[What the task asks]
Output every line of the material below as a Markdown table with the columns Row and Line, and omit the blank lines.

[Provided information]
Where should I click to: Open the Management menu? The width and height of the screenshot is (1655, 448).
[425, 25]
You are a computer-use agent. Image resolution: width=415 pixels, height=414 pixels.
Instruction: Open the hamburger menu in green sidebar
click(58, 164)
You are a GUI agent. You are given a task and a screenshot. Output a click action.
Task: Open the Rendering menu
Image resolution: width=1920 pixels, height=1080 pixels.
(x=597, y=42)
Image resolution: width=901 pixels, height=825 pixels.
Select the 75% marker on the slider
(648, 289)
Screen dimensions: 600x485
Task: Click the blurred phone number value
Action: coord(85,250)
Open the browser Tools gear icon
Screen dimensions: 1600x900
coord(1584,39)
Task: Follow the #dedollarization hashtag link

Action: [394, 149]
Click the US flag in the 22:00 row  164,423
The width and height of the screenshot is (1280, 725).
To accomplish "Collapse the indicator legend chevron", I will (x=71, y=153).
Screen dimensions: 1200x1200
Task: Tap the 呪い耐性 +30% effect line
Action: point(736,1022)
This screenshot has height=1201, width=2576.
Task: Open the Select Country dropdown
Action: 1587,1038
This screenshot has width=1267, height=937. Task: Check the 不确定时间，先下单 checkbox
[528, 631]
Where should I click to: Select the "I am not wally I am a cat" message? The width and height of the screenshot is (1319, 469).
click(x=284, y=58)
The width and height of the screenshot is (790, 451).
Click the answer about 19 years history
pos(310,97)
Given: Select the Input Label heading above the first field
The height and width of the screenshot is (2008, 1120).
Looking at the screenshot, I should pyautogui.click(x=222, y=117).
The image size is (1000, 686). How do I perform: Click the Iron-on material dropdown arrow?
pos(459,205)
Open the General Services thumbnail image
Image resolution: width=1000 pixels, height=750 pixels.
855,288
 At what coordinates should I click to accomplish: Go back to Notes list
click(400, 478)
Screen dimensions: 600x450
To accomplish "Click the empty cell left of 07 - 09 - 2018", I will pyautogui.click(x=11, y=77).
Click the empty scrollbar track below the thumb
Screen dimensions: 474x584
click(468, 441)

[Exercise output]
| Row | Line |
|---|---|
| 1 | Where should I click to: Open the Management menu? The width and height of the screenshot is (1655, 448). |
| 2 | [425, 25] |
| 3 | You are a computer-use agent. Image resolution: width=415 pixels, height=414 pixels. |
| 4 | Instruction: Open the hamburger menu in green sidebar |
| 5 | click(58, 164) |
| 6 | You are a GUI agent. You are given a task and a screenshot. Output a click action. |
| 7 | Task: Open the Rendering menu |
| 8 | Image resolution: width=1920 pixels, height=1080 pixels. |
| 9 | (x=597, y=42) |
| 10 | Image resolution: width=901 pixels, height=825 pixels. |
| 11 | Select the 75% marker on the slider |
| 12 | (648, 289) |
| 13 | Screen dimensions: 600x485 |
| 14 | Task: Click the blurred phone number value |
| 15 | Action: coord(85,250) |
| 16 | Open the browser Tools gear icon |
| 17 | Screen dimensions: 1600x900 |
| 18 | coord(1584,39) |
| 19 | Task: Follow the #dedollarization hashtag link |
| 20 | Action: [394, 149] |
| 21 | Click the US flag in the 22:00 row  164,423 |
| 22 | The width and height of the screenshot is (1280, 725). |
| 23 | To accomplish "Collapse the indicator legend chevron", I will (x=71, y=153). |
| 24 | Screen dimensions: 1200x1200 |
| 25 | Task: Tap the 呪い耐性 +30% effect line |
| 26 | Action: point(736,1022) |
| 27 | This screenshot has height=1201, width=2576. |
| 28 | Task: Open the Select Country dropdown |
| 29 | Action: 1587,1038 |
| 30 | This screenshot has width=1267, height=937. Task: Check the 不确定时间，先下单 checkbox |
| 31 | [528, 631] |
| 32 | Where should I click to: Select the "I am not wally I am a cat" message? The width and height of the screenshot is (1319, 469). |
| 33 | click(x=284, y=58) |
| 34 | The width and height of the screenshot is (790, 451). |
| 35 | Click the answer about 19 years history |
| 36 | pos(310,97) |
| 37 | Given: Select the Input Label heading above the first field |
| 38 | The height and width of the screenshot is (2008, 1120). |
| 39 | Looking at the screenshot, I should pyautogui.click(x=222, y=117). |
| 40 | The image size is (1000, 686). How do I perform: Click the Iron-on material dropdown arrow? |
| 41 | pos(459,205) |
| 42 | Open the General Services thumbnail image |
| 43 | Image resolution: width=1000 pixels, height=750 pixels. |
| 44 | 855,288 |
| 45 |  At what coordinates should I click to accomplish: Go back to Notes list |
| 46 | click(400, 478) |
| 47 | Screen dimensions: 600x450 |
| 48 | To accomplish "Click the empty cell left of 07 - 09 - 2018", I will pyautogui.click(x=11, y=77). |
| 49 | Click the empty scrollbar track below the thumb |
| 50 | Screen dimensions: 474x584 |
| 51 | click(468, 441) |